CONSIGNES ▸
1. Répondez à ces questions sur l'extrait consacré aux deux peuples, une réponse par ligne, marquée comme la question :
(a) Qu'est-ce que cette disposition entretient entre les deux peuples ?
(b) Quelle était la grande pensée de l'émir Fakardin ?
(c) Par quels liens était unie la seule nation qui existait ?
2. Résumez en deux phrases l'extrait consacré aux deux peuples.
3. Poursuivez l'extrait consacré aux deux peuples à partir de sa dernière phrase.

EXTRAIT DU TEXTE ▸
###
Cette disposition a l’inconvénient d’entretenir entre les deux peuples un antagonisme d’intérêts et d’influences qui n’exîstait pas lorsqu’ils vivaient réunis sous un même prince. La grande pensée de l’émir Fakardin, qui avait été de mélanger les populations et d’effacer les préjugés de race et de religion, se trouve prise à contre-pied, et l’on tend à former deux nations ennemies là où il n’en existait qu’une seule, unie par des liens de solidarité et de tolérance mutuelle.
###
DONNÉES RECUEILLIES ▸
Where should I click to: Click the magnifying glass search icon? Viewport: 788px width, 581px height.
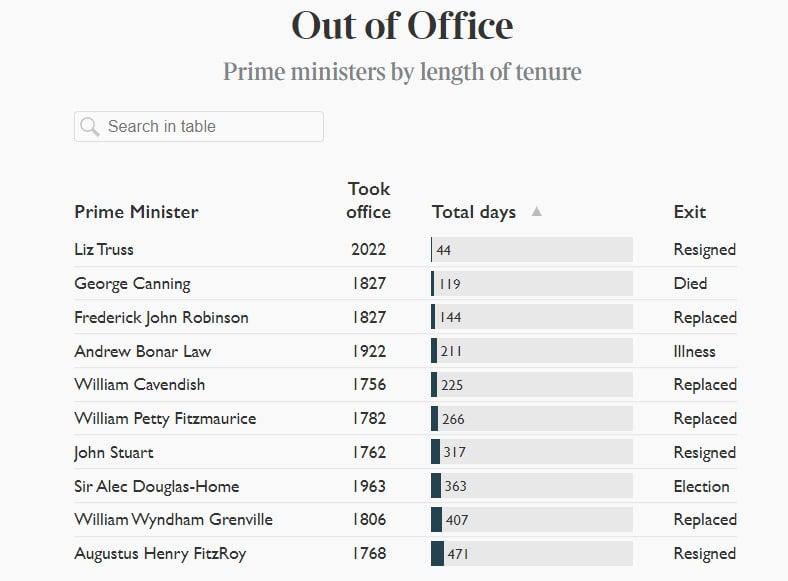[x=89, y=126]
###
RÉPONSES ▸
1.
(a) Un antagonisme d'intérêts et d'influences.
(b) Mélanger les populations et effacer les préjugés de race et de religion.
(c) Des liens de solidarité et de tolérance mutuelle.

2. Cette disposition entretient entre les deux peuples un antagonisme d'intérêts et d'influences qui n'existait pas quand ils vivaient réunis sous un même prince. Elle va contre la grande pensée de l'émir Fakardin, qui voulait mélanger les populations et effacer les préjugés de race et de religion, et tend à former deux nations ennemies là où il n'en existait qu'une.

3.
On se demande quelquefois comment les souverains du Liban parvenaient à s’assurer la sympathie et la fidélité de tant de peuples de religions diverses. À ce propos, le père Adam me disait que l’émir Béchir était chrétien par son baptême. Turc par sa vie et Druse par sa mort, ce dernier peuple ayant le droit immémorial d’ensevelir les souverains de la montagne. Il me racontait encore une anecdote locale analogue. Un Druse et un Maronite qui faisaient route ensemble s’étaient demandé :

— Mais quelle est donc la religion de notre souverain ?

— Il est Druse, disait l’un.

— Il est chrétien, disait l’autre.

Un métuali (sectaire musulman) qui passait est choisi pour arbitre, et n’hésite pas à répondre :

— Il est Turc.

Ces braves gens, plus irrésolus que jamais, conviennent d’aller chez l’émir lui demander de les mettre d’accord. L’émir Béchir les reçut fort bien, et, une fois au courant de leur querelle, dit en se tournant vers son vizir :

— Voilà des gens bien curieux ! Qu’on leur tranche la tête à tous les trois !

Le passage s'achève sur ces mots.